The last 3 posts I wrote were about squatting pain free… well, 2 years and 9 physicians later.. I’m still not there. The latest diagnosis is that I very likely have an osteophyte in my knee that needs to be surgically removed.
To anyone reading this, the answer to “Have you tried Dr <insert name here> ?”, the answer is probably yes.
But thats not what this post is about.
10 months ago, I met with an Orthopedic Surgeon, who suggested that I try injecting my knee with Cortisol. In my desperation to finally be able to squat again, I agreed.
Within the month, I had gained 6 kilos.

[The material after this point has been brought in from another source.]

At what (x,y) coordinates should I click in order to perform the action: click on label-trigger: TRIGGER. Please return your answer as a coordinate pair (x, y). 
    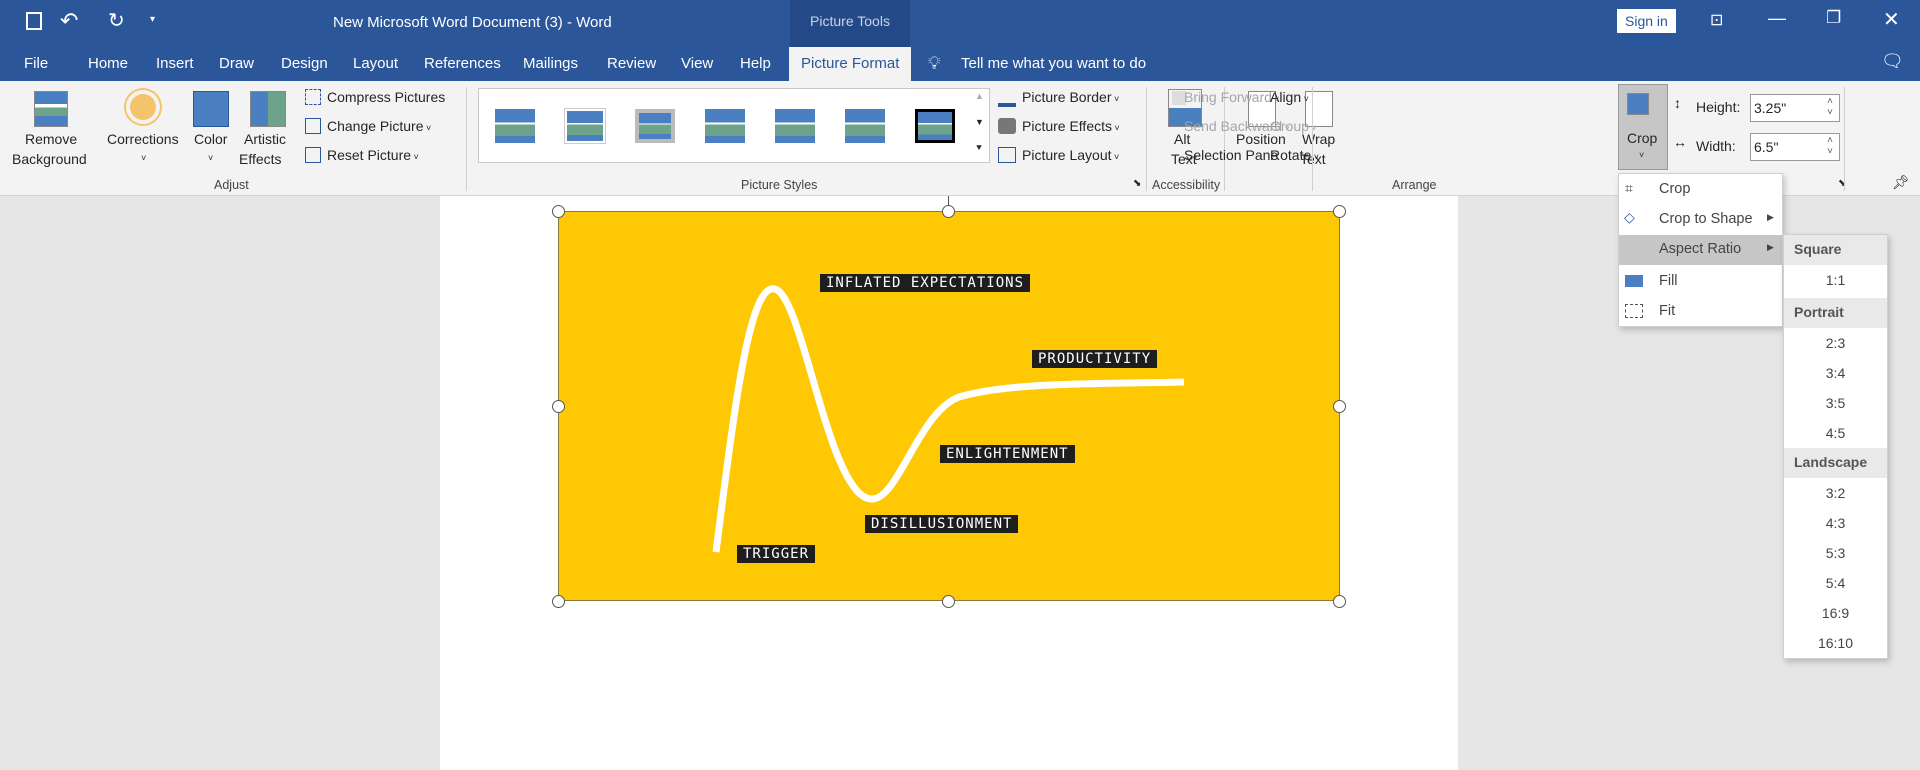
    Looking at the image, I should click on (776, 554).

Over the next 2 months, another 2 injections were administered and another 6 kilos were gained.
If all this had led to a pain free squat, I might have happily accepted and allowed for another 10 kilos.. but, here I am, with as much pain as when I started, heavier than I’ve been in 18 years and possessing the least amount of health I’ve ever had, making it harder to fix this problem.
I’d be lying if i said it was just the hormone that got me here. Cortisol sent me on a downward spiral that I couldn’t get out of.
You see, the drug wouldn’t let me sleep. Without sleep, I did not have the energy to exercise,or the ability to make good decisions about food.
I spent all day trying to sleep, failing at it, somehow crawling to class and then running back home to attempt to sleep, again.
I finally had to get myself to a psychiatrist last month and get sleep meds(melatonin) to help me sleep again ( I tried every natural thing from meditation to Ashwagandha before doing this) and it took a week of sleep for me to feel in control of my life again.
Im finally at a point where Im exercising, not hating life and cooking healthful foods again. But at 36 and with a messed up thyroid(from the cortisol), this is bound to be a long, slow, painful journey.
So why am I blogging about it? Because till last about 2 weeks ago I was absolutely not in the mood to share how I fixed my life. But then, a member at The Unit was given the same advice for her bad knee(from years of dancing).. take cortisol.
That was the first time I spoke to someone about how it affected me, and it helped. She cleared her house of all junk food(willpower is truly overrated), lessened her work load in preparation for the exhaustion I warned her about, got herself to sleep and came to the gym even if she did not always feel like it.
That was my ‘Aha’ moment. I figured maybe someone else could use this information. Maybe your problems started differently but you’re now at the same point I am. Maybe you have the same long journey ahead of you for different reasons and would like to see how to begin.
Before the injury I was powerlifting, sprinting ,had hit all my strength goals and was making a list of new ones.
Now, Im back to square 1 and maybe you can learn from my mistakes or give me a few pointers or maybe you’re also at square one and you’d like some company.
I don’t know. Maybe I can help or maybe I cant. But here I go. Ill be detailing what I do every week and going through the How-many-ever-steps-it-takes plan for getting back on track when life derails beyond anything you ever planned for.
I hope it helps you. IF it does, maybe drop me a line and make my day?